Non solo l’esercito mandato da Matteo Salvini nel bosco del Parco delle Groane, ma ora arrivano anche presidi sanitari per il recupero dei tossicodipendenti.
“Repressione e prevenzione, da sole, non bastano. È necessario intervenire sul piano sociale e culturale, attraverso il recupero delle marginalità e l’educazione dei più giovani ai pericoli delle dipendenze”, ha detto il Prefetto di Monza, Patrizia Palmisani per il recupero del bosco, dove lo spaccio di droga garantisce alla criminalità un giro d’affari di oltre 5 milioni di euro all’anno.
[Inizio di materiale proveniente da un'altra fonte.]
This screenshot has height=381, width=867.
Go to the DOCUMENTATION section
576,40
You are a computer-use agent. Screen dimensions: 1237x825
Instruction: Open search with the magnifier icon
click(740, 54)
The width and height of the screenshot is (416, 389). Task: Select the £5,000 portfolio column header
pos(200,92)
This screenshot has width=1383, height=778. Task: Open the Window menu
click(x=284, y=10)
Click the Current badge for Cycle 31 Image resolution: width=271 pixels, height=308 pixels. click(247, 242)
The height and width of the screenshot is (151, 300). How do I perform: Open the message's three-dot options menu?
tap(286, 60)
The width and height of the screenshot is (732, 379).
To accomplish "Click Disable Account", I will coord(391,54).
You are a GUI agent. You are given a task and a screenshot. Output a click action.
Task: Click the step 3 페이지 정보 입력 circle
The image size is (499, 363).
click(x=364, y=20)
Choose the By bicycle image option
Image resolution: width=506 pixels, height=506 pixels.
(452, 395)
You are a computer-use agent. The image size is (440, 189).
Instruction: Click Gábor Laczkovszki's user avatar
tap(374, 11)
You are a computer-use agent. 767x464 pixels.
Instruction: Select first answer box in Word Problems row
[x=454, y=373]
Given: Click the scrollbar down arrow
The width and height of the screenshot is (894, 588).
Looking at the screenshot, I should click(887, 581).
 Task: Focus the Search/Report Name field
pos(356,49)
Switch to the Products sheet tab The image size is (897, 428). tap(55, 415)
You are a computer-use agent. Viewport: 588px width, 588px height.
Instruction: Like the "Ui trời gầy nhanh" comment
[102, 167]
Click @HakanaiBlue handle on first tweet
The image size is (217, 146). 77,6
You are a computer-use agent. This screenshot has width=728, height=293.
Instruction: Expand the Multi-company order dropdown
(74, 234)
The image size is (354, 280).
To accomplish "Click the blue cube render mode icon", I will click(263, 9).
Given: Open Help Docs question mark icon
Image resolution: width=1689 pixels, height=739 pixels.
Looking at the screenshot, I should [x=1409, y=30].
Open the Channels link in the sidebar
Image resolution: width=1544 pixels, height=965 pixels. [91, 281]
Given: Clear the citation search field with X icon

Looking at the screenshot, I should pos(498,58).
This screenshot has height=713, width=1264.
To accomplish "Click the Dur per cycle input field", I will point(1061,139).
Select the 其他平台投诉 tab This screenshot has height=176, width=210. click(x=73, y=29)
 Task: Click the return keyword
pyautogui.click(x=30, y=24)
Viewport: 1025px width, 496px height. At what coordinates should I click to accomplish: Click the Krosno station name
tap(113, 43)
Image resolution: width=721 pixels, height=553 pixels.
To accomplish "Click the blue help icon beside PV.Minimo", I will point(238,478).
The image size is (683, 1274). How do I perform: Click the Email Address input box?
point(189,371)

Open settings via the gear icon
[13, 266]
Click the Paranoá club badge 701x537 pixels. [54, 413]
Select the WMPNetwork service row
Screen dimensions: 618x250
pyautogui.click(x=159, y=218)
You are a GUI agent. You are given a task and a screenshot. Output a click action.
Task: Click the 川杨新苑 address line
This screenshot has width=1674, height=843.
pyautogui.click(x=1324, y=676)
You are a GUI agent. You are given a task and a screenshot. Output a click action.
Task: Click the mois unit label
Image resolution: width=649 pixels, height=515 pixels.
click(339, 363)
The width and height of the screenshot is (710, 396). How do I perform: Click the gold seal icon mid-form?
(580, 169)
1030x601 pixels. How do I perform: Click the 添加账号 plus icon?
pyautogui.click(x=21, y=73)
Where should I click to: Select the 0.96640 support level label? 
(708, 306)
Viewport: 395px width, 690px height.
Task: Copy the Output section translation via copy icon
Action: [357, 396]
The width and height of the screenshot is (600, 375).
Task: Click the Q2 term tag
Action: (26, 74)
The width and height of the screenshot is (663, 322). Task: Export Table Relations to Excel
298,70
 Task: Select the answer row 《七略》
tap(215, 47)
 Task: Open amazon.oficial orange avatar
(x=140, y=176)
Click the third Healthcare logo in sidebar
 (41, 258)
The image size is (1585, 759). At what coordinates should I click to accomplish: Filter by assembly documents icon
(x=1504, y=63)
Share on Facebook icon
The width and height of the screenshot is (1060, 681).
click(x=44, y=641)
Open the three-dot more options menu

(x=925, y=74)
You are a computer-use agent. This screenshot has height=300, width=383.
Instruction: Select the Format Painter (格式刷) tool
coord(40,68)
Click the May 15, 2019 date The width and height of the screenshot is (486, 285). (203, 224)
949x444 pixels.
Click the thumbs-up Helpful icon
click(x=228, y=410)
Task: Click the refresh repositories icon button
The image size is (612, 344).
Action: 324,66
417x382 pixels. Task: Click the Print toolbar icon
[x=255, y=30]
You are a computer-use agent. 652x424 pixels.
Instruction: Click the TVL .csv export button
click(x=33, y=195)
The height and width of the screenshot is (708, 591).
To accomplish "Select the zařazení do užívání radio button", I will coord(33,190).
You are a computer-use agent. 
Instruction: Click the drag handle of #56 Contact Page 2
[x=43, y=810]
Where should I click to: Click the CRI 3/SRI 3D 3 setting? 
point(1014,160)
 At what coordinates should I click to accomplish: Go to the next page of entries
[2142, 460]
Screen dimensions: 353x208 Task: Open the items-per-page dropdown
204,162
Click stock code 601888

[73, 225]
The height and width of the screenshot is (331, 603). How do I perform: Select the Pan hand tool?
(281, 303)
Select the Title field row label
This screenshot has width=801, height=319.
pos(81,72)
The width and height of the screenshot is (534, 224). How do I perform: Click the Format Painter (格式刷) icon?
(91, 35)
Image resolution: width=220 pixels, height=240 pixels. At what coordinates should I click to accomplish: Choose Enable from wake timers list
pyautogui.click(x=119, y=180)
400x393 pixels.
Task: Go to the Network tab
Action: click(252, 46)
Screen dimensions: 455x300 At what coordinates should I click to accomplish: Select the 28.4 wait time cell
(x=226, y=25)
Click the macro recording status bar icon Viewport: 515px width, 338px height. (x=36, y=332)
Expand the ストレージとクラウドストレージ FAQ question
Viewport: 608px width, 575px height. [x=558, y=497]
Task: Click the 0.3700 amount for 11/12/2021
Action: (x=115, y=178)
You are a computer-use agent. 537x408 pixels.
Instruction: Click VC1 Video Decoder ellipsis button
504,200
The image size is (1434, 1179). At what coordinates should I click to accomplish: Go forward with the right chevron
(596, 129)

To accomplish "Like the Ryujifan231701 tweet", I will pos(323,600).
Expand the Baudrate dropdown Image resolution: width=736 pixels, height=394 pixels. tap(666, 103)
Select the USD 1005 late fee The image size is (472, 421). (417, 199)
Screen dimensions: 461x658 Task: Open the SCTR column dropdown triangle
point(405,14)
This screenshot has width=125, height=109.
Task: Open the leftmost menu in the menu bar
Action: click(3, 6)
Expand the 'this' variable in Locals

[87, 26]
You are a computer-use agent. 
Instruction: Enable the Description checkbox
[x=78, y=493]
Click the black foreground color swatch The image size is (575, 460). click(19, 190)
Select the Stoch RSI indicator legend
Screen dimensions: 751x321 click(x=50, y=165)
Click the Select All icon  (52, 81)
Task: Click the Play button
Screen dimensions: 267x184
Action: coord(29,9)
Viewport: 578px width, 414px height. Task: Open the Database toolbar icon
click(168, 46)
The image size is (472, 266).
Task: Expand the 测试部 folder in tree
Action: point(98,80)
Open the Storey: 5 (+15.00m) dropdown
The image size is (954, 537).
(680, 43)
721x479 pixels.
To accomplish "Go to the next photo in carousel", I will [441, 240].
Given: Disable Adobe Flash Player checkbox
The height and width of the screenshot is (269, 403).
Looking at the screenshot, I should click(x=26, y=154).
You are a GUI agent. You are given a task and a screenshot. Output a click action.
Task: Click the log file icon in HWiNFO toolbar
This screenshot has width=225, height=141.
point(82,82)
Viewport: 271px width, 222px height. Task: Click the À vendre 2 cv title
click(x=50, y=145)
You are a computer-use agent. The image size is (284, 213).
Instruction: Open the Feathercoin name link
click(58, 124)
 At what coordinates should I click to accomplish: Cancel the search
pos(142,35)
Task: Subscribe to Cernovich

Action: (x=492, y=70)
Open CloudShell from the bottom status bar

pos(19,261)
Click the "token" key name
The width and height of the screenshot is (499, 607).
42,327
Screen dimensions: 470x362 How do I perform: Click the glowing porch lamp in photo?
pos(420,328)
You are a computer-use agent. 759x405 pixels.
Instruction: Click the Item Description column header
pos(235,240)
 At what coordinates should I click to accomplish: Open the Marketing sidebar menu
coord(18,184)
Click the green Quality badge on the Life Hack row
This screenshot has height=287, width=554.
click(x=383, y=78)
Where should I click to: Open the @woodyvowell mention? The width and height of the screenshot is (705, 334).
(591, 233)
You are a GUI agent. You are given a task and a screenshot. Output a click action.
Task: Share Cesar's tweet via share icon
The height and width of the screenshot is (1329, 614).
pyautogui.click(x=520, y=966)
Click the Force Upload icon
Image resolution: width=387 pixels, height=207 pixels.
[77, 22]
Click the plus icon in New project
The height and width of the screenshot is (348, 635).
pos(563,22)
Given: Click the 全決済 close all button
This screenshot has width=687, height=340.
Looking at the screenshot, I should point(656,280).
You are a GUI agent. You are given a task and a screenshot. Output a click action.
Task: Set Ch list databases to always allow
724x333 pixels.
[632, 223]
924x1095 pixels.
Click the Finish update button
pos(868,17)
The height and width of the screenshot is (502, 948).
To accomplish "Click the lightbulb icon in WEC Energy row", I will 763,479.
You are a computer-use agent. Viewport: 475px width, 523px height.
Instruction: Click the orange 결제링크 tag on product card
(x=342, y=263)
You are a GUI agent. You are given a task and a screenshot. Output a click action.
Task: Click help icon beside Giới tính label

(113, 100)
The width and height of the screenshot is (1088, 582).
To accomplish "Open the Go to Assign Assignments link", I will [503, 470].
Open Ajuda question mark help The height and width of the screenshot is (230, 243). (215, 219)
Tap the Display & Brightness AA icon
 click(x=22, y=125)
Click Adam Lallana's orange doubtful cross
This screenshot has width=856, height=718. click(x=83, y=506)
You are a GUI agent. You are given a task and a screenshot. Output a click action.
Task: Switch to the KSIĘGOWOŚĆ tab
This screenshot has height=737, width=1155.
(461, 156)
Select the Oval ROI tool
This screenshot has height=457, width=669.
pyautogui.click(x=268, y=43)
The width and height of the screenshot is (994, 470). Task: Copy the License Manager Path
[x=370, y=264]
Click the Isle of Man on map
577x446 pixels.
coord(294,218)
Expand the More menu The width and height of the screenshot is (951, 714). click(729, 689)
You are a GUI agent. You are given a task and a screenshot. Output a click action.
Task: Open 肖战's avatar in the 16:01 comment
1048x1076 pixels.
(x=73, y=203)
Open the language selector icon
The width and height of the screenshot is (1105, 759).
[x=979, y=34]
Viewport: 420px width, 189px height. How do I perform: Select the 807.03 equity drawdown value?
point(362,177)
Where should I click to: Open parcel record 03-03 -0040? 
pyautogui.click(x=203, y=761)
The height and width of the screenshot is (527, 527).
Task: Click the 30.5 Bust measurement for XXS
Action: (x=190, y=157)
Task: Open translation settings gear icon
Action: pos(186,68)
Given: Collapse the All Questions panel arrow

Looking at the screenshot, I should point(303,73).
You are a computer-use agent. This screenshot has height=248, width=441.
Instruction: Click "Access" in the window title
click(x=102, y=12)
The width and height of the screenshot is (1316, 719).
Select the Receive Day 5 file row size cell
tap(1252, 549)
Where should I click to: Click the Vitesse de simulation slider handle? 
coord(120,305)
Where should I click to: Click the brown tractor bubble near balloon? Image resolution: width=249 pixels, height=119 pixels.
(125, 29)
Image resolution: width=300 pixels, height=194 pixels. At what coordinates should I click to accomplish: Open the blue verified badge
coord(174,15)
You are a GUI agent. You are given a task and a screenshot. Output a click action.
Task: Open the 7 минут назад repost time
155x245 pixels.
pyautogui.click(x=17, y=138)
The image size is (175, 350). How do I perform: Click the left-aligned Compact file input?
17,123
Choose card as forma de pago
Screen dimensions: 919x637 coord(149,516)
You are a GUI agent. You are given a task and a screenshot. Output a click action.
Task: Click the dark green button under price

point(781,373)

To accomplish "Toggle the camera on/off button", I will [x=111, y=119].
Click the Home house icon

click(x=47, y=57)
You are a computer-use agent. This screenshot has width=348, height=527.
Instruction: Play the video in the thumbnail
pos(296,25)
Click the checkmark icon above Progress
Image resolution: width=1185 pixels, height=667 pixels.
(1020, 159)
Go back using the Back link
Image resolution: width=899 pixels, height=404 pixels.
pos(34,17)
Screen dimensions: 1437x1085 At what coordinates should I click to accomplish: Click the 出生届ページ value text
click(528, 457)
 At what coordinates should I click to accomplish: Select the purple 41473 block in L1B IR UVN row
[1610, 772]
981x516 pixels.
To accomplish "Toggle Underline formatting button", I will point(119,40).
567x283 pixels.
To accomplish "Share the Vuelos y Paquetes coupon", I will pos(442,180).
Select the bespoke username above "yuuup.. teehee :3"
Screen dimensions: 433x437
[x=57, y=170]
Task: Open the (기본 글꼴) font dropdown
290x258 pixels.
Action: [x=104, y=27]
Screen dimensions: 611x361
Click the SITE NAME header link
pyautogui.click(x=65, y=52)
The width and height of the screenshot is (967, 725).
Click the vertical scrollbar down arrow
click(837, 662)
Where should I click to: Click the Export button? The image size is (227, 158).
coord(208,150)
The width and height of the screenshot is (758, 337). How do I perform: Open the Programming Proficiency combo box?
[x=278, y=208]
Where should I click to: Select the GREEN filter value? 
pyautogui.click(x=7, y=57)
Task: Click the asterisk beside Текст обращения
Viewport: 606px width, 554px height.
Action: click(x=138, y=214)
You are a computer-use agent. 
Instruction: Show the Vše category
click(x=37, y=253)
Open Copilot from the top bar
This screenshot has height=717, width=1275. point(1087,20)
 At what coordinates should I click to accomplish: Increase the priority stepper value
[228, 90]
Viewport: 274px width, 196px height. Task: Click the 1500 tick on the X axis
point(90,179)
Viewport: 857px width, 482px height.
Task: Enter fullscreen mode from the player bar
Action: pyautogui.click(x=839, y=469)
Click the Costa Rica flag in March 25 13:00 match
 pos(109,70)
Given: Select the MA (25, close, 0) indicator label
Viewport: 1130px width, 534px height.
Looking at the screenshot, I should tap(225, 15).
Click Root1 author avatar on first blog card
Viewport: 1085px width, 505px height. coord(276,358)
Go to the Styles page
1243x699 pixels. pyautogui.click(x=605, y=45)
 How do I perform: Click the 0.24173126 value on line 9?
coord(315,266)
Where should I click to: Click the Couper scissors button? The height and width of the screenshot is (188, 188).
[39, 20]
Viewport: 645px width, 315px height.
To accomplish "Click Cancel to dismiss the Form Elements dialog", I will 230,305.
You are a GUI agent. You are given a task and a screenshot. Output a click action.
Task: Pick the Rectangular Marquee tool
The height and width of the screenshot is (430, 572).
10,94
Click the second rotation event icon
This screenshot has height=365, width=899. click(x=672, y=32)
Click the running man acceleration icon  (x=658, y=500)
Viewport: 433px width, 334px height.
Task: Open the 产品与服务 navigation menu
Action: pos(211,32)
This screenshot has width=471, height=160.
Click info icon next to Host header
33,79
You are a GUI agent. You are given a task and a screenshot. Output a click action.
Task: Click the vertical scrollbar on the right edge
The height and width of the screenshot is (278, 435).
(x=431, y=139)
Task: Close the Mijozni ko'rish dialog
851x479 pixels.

La scorsa settimana si è tenuto un altro tavolo di lavoro a cui ha partecipato anche Regione Lombardia. “È importante intervenire sul campo attraverso un primo approccio di carattere igienico-sanitario con i consumatori di sostanze stupefacenti, tentando successivamente un aggancio specifico al fine di proporre percorsi terapeutici”, dice Giulio Gallera, assessore alla Sanità.
Negli scorsi mesi anche Le Iene di Italia1 e Striscia la Notizia di Canale5 si erano interessati della piaga dello spaccio nelle Groane, solo negli ultimi giorni si è aggiunto Lambrenedetto XVI, uno dei più celebri Youtuber italiani.